This lesson is a carry-over from the previous day's lesson where students wrote a prediction of the first meeting between Gatsby and Daisy. Today, the class will read the chapter and students will have an opportunity to reflect on how accurate they were and how they may have misinterpreted or interpreted correctly the events prior to Chapter 5. Student reflections will include the specific text evidence and the manner in which it either led them correctly to a conclusion or led them astray.
Secondly, a few students will present their 1920s projects, which are again a staple for this week as we move through the heart of the novel.
My intention for this week as the class moves knee deep into the novel is to yield over part of the learning activities and responsibilities to students. I have found that this shift is a great way to keep students motivated and less prone to ennui.
In this short section of the lesson, we do some grammatical review. I call it the Daily Language Practice. I put two sentences with grammatical mistakes on the projector or overhead. The class writes the sentences on paper. I then solicit the class to volunteer which errors they see. This is a great activity to begin class. It allows for a smooth segue to English class, and it offers a great review of grammar for the SATs.
This activity is CCSS aligned as it demonstrates command of the conventions of standard English grammar and usage when writing or speaking.
Students will present their vocabulary flashcards.

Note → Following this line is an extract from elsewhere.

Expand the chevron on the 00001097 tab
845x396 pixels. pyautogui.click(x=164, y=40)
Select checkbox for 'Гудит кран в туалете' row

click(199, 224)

Each student was assigned a vocabulary word from an assigned list (Gatsby Vocabulary Part II). Students will look up their word in the dictionary and create a flashcard. Teacher explains the difference between connotation (meaning associated with the word) and denotation (the exact meaning of the word.) Students will create a flashcard with the following information:
Latin and Greek Roots
part of speech
Connotation: "What does word sound like?"
Denotation: exact meaning of word
Write the word in a sentence demonstrating proper usage.
Flashcards will be reviewed each day in a whole-class activities. Students will be asked to recall information on flashcard.
Students present their 1920s Projects to the class. The purpose of this activity is to introduce students to the nuances of the 1920s and understand how a time period (The Jazz Age/Modernism) can influence a writer's purpose. Specifically, students define how their topic from 1920s culture and politics defined the decade.
Students explain how the information gathered in their research supports the notion that their topic was influential in defining the decade and how it supports the characteristics of Modernism. Periodically, while reading the novel, students will be asked to point out how an event is unique to the 1920s.
As the class reads Chapter 5, we want to see if students' predictions of Gatsby and Daisy's reunion are accurate. This is a carry-over from the prior day's lesson. Accordingly, students will take notes as to how accurate their predictions are and they will assess how their interpretation of specific plot events either led them to an accurate conclusion or led them astray. Generally, students have a romanticized version of how this meeting will turn out. They still see Gatsby as this charming, romantic guy who has his act together. They are surprised to see his lack of self-confidence and awkwardness in meeting Daisy. However, this plot event demonstrates how inferior his feels to her and how they are truly from two different worlds. I do this activity at this point in the novel because I want students to begin to peel away Gatsby's fake persona. It will take a few chapters for this to occur, but by the end of the novel, they will see Gatsby in an entirely new light.
The class will read the novel together in a whole-class read. Students or teacher may choose a popsicle stick to identify the next reader. Sometimes students love the power of choosing the popsicle stick. It adds some drama to the reading.
Students will write a one-page reflection noting how accurate their predictions were. Again, students will include how their interpretation of the text led them to a correct conclusion or led them astray.